With a choked cry, Rose ruts against his fingers a last time, finally coming.
She sits there, above him, for a few moments and then smoothly takes his
fingers away, allowing them to fall to the bed. He lets it fall, body stilling.
“Thank you.”
“N pr'bl'm,” he mumbles.
Rose pulls her tights up again, retrieving her top – now that it's all over the
air is rather cool. When she returns Dave is clearly almost asleep, his
breathing slow.
Rose smiles, pulling the blanket over him again and smoothing it. She puts a
hand on his hair.
“If you need anything, just ask, okay?”
Dave nods, and then suddenly cracks an eye open.

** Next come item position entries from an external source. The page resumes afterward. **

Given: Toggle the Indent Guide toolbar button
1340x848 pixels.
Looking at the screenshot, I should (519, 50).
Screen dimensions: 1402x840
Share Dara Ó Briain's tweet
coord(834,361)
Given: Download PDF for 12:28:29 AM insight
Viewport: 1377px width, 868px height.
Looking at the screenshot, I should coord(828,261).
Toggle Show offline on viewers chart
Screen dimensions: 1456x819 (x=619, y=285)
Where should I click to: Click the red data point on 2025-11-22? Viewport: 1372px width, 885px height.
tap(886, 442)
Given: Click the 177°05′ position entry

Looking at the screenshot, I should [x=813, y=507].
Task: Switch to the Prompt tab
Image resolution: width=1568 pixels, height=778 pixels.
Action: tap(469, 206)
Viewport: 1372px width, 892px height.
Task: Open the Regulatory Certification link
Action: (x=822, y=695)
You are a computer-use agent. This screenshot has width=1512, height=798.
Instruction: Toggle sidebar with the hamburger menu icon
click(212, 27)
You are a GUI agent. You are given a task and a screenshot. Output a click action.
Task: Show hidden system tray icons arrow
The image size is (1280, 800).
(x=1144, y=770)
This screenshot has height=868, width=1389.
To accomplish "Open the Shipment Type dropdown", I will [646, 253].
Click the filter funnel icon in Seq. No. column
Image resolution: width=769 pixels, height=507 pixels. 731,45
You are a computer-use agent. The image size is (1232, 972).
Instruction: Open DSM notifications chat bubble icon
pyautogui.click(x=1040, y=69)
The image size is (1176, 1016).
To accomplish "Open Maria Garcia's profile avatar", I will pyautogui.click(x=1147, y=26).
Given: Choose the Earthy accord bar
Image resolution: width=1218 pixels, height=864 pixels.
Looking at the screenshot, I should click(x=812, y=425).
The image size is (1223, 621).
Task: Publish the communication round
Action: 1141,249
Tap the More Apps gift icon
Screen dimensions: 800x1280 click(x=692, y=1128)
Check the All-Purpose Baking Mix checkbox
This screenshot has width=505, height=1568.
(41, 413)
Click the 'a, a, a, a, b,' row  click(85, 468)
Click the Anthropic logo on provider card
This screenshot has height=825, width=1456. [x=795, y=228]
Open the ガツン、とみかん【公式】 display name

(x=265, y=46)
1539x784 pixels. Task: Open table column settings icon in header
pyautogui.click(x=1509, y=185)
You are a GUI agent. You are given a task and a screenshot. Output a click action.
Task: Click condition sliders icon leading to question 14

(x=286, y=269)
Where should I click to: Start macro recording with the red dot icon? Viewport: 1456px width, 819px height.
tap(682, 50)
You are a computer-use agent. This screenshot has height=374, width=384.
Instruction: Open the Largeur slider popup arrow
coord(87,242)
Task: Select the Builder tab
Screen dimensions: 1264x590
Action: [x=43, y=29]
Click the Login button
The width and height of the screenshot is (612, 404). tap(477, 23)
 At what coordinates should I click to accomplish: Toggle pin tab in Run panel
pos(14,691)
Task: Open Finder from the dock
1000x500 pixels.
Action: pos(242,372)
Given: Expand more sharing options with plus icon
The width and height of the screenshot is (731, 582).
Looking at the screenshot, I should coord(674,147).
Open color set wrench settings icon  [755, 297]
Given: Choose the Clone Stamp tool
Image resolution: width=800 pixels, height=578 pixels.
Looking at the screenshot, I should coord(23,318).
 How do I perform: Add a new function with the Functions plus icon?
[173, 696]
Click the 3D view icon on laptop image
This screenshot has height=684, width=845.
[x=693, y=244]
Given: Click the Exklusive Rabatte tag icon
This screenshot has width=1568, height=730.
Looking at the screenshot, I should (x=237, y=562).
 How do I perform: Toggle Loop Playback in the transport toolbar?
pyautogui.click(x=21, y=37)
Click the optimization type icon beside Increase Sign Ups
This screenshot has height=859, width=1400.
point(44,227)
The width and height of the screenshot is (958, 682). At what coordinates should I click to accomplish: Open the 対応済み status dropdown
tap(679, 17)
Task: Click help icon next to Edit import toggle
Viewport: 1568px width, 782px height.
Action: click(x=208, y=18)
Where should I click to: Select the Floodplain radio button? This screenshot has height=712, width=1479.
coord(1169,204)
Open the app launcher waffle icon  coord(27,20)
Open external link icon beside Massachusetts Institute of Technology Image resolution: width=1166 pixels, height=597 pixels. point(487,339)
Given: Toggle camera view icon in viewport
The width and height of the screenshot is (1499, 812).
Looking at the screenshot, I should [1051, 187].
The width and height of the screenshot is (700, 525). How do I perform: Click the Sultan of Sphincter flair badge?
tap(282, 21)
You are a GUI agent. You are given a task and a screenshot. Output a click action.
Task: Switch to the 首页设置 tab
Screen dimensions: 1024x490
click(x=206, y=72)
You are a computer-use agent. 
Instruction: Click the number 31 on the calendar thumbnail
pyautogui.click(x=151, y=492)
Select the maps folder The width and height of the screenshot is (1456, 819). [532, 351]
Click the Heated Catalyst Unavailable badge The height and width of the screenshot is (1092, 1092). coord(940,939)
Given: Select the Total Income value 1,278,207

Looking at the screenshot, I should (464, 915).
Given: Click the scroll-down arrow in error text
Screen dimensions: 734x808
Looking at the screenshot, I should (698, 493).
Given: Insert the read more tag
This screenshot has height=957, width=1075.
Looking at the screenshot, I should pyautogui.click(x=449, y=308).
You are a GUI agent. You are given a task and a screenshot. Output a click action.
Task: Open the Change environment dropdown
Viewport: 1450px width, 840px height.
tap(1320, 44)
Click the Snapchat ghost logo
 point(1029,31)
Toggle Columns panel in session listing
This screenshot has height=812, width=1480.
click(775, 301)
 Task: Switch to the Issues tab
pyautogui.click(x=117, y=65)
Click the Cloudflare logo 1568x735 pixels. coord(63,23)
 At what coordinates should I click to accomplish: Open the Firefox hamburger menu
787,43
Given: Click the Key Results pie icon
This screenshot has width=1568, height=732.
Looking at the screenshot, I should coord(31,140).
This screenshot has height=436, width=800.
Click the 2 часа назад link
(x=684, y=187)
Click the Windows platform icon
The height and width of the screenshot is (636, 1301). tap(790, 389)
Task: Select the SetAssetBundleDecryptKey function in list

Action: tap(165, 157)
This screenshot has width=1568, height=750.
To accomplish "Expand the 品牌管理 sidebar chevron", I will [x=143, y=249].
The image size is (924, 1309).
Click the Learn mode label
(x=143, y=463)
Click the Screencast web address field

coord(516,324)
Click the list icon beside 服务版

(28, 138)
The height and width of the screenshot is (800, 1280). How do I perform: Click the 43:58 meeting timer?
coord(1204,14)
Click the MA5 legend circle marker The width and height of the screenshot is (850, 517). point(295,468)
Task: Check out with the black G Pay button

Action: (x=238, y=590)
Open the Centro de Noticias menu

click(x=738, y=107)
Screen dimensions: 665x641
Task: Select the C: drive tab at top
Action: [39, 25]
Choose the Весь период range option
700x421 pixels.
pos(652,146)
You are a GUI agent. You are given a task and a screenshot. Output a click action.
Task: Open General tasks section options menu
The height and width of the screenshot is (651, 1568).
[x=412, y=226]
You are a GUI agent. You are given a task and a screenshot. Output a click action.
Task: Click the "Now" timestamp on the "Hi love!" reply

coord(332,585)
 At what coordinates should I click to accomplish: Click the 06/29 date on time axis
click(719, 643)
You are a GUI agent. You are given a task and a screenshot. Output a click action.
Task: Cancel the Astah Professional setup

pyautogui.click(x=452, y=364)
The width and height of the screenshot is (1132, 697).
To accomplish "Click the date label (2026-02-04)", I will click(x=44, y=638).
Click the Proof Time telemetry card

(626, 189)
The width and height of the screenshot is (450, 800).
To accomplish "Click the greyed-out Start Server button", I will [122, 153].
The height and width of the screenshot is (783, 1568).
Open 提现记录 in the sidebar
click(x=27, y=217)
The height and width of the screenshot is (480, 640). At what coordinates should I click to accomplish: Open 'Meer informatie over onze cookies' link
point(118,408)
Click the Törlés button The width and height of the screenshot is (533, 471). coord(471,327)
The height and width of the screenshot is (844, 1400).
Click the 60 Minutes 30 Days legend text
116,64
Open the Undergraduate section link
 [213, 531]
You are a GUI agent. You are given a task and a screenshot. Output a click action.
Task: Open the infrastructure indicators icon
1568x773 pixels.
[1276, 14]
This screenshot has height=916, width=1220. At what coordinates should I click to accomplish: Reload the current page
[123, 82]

“I'm gonna haveta do even better tomorrow, aren't I?”
“I have always enjoyed the way the dates work out,” Rose agrees.
Dave sighs, shaking his head, but there's a bit of a smile on his face.
And if his sleeping is jerky and uneven, and if Rose is forced to go to sleep
early as well when her own sickness catches up with her, and if they don't
manage to do more for this day and the next than sleep and watch movies and
have sex...
Well, at least they're together. It's all Rose has been able to rely on in the
past, and for now, she can believe that it always will be.